The problem never arose! Those who were going to be at a loose end dreaming up new activities to fill their unstructured time now work more hours than ever!
Robbed of time, robbed of space
Lack of space will also sap our capacity for uncomplicated leisure. Back yards are places to have fun but we have to give them up it seems. Every daily newspaper has an article about how we must give up our attachment to our outside play areas - our back yards. We must, we are told, be filed away in apartments on top of one another, unable to play outside on the spur of the moment. Even those lucky enough to retain a back yard seem to be making heavy weather of it ! It is no longer an unstructured relatively natural area but now must earn its keep and maintain its value (without being over capitalised) with swimming pools, concreted and paved areas, barbecue areas and decking crammed into the space. Will the kids still enjoy it?

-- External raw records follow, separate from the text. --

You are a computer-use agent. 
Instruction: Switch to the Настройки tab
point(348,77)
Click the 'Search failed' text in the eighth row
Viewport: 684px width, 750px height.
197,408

Our 'leaders' bully and threaten us
The rhetoric from governments and business spokesmen is full of the threat that if we don’t shape up, buy more, move up, sell more, make more, produce more, be competitive, have more babies, import more immigrants - then we will sink into the quicksand of not keeping up.
My observations may be very subjective as is the notion of fun but I feel an increasing seriousness enveloping the world I know. Everywhere I look I see less fun, more angst. I think one would need to be oblivious or a committed optimist to believe that the gross national fun quotient was on the increase. Or perhaps I just haven’t grown up?